### Required action
Copy only the lines from the one with "Task: Open the Line Chart type dropdown" through the end of the records, exactly as they stand. No pictures belong in the copy.

### Dataset records
/---
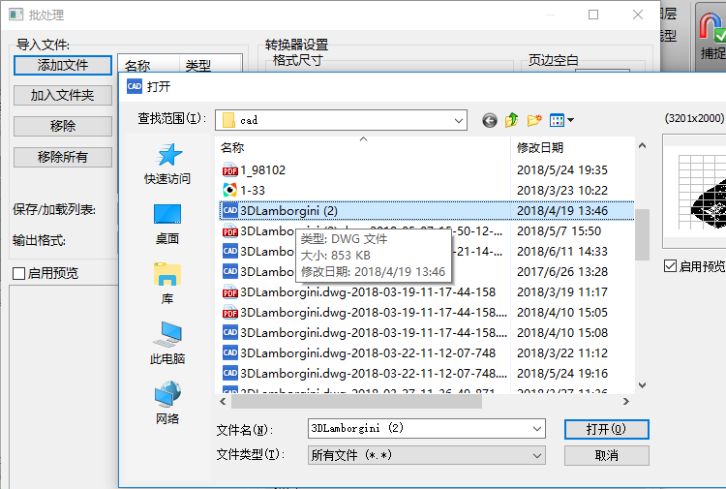Enable the 启用预览 checkbox in batch window
Screen dimensions: 726x489
click(x=19, y=274)
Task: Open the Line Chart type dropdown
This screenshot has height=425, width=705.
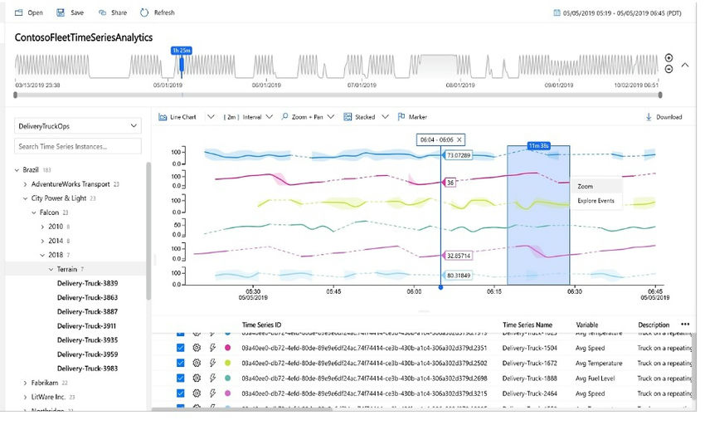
\---
### Expected output
Task: Open the Line Chart type dropdown
This screenshot has height=425, width=705.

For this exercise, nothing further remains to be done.